## WHAT YOU HAVE TO DO
Exactly reproduce the lines from the line that has "Send the clapping" down to the last line of the entries, inclusive.

___ MATERIAL PROVIDED

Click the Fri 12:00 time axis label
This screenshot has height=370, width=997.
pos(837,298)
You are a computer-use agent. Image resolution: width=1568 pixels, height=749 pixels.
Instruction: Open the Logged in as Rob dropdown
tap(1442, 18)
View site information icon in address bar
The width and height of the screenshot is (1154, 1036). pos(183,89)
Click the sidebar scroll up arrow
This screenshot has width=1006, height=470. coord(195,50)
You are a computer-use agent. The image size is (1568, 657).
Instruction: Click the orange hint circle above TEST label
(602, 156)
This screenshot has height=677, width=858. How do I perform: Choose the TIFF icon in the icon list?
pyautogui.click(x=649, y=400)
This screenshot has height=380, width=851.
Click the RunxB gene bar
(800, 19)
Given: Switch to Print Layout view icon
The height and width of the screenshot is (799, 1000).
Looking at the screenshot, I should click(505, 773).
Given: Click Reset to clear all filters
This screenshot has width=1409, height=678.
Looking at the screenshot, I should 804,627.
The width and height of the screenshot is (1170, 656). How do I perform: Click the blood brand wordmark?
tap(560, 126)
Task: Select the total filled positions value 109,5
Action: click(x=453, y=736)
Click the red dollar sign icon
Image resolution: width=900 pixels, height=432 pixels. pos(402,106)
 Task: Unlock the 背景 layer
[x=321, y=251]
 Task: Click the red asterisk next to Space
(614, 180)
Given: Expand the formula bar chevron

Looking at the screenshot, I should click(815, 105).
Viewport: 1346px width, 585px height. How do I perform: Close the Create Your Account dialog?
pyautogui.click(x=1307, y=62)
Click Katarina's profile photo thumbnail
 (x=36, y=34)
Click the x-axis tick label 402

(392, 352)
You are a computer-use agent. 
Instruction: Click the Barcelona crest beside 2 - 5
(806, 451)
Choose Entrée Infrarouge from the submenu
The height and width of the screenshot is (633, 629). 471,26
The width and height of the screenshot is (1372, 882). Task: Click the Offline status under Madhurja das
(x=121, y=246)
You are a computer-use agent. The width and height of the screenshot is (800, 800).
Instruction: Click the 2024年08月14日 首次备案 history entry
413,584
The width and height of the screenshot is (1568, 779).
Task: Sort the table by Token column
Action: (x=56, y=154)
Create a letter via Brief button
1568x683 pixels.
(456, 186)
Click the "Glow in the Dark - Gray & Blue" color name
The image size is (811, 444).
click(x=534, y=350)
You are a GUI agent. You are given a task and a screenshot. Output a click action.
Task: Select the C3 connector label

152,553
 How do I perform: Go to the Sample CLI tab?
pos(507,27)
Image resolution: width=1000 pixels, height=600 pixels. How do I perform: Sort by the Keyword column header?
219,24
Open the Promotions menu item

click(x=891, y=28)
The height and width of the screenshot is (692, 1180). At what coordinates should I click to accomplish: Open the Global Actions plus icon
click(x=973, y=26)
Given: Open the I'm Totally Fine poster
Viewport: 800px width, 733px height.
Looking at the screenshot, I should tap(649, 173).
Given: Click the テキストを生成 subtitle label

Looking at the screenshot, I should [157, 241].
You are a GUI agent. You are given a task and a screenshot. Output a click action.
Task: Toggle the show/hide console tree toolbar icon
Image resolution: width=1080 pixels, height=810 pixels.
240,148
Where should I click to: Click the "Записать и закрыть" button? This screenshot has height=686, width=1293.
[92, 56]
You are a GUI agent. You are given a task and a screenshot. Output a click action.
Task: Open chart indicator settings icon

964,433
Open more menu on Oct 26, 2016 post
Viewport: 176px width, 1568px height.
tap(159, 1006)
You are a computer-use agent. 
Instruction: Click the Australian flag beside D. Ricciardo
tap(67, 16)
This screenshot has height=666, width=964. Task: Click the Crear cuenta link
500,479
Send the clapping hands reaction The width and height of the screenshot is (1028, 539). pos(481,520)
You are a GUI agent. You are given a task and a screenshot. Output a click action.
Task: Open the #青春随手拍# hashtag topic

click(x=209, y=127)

______

## RESULT OF THIS EXERCISE
Send the clapping hands reaction The width and height of the screenshot is (1028, 539). pos(481,520)
You are a GUI agent. You are given a task and a screenshot. Output a click action.
Task: Open the #青春随手拍# hashtag topic

click(x=209, y=127)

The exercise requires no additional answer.